Effect of propofol on proliferation, invasion and migration of human melanoma cells and role of COX-2/PGE2/MMP signaling pathway
10.3760/cma.j.cn131073.20220110.00509
- VernacularTitle:丙泊酚对人黑色素瘤细胞增殖、侵袭及迁移能力的影响及COX-2/PGE2/MMP信号通路在其中的作用
- Author:
Hua WEI
1
;
Xinhui DU
;
Huaping ZHAO
;
Le ZHANG
;
Yanqiu AI
;
Jianjun YANG
Author Information
1. 郑州大学第一附属医院麻醉与围术期医学部,郑州 450000
- Keywords:
Propofol;
Melanoma;
Cell proliferation;
Neoplasm invasiveness;
Cell movement;
Cyclooxygenase 2;
Dinoprostone;
Matrix metalloproteinases
- From:
Chinese Journal of Anesthesiology
2022;42(5):551-555
- CountryChina
- Language:Chinese
-
Abstract:
Objective:To evaluate the effect of propofol on proliferation, invasion and migration of human melanoma cells and role of cyclooxygenase-2 (COX-2)/prostaglandin E2 (PGE2)/matrix metalloproteinase (MMP) signaling pathway.Methods:SKMEL-5 cells were cultured in vitro and divided into 4 groups ( n=36 each) using the random number table method: control group (group C), propofol group (group P), COX-2 overexpression group (group COX-2), and COX-2 overexpression plus propofol group (group COX-2+ P).
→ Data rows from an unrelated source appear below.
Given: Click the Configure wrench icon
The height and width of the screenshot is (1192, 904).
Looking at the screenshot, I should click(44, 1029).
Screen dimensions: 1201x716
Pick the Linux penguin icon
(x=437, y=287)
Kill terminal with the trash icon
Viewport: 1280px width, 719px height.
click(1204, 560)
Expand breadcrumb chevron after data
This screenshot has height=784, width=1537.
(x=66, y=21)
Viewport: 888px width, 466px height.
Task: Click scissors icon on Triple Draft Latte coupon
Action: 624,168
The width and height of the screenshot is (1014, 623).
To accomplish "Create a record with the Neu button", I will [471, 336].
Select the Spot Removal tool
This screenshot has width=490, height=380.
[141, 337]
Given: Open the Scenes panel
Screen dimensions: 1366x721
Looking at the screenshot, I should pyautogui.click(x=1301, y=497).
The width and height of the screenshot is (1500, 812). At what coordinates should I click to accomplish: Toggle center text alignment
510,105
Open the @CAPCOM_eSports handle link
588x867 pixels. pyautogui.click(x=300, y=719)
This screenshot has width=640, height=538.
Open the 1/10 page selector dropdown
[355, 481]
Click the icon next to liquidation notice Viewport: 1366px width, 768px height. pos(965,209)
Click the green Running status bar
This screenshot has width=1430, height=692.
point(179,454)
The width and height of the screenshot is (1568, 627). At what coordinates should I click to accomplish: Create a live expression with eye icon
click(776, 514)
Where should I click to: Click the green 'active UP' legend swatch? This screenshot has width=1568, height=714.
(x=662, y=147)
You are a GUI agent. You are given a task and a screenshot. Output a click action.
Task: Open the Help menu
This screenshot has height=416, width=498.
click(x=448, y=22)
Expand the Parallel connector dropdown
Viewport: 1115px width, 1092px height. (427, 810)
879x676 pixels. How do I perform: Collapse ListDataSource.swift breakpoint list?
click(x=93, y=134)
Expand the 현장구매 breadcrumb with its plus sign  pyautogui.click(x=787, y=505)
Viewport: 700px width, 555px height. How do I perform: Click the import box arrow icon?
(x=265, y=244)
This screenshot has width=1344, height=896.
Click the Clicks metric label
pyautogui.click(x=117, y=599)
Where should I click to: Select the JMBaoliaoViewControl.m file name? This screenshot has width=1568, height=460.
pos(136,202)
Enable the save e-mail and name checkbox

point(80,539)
Propofol at the final concentration of 60 μmol/L was added in group P. The COX-2 overexpression plasmid pcDNA3.1-COX-2 was transfected into SKMEL-5 cells in group COX-2 and group COX-2+ P, and propofol at the final concentration of 60 μmol/L was added in group COX-2+ P.After incubation for 48 h, the cell proliferation rate was determined by CCK-8 method, the cell invasion and migration ability was determined by Transwell assay, the expression of COX-2 in cells was detected by Western blot, the expression of COX-2 mRNA in cells was detected by quantitative real-time polymerase chain reaction, and the concentrations of serum PGE2, MMP-2 and MMP-9 were determined by enzyme-linked immunosorbent assay. Results:Compared with group C, the cell proliferation rate was significantly decreased, the number of cell invasion and migration was decreased, the expression of COX-2 protein and mRNA was down-regulated, and the concentrations of PGE2, MMP-2 and MMP-9 in the supernatant were decreased in group P, and the cell proliferation rate was significantly increased, and the number of cell invasion and migration was increased, the expression of COX-2 protein and mRNA was up-regulated, and the concentrations of PGE2, MMP-2 and MMP-9 in the supernatant were increased in group COX-2 ( P<0.05). Compared with group P, the cell proliferation rate was significantly increased, and the number of cell invasion and migration was increased, the expression of COX-2 protein and mRNA was up-regulated, and the concentrations of PGE2, MMP-2 and MMP-9 in the supernatant were increased in group COX-2+ P ( P<0.05). Conclusions:Propofol can inhibit the proliferation, invasion and migration of human melanoma cells, and the mechanism may be related to inhibition of the COX-2/PGE2/MMP signaling pathway.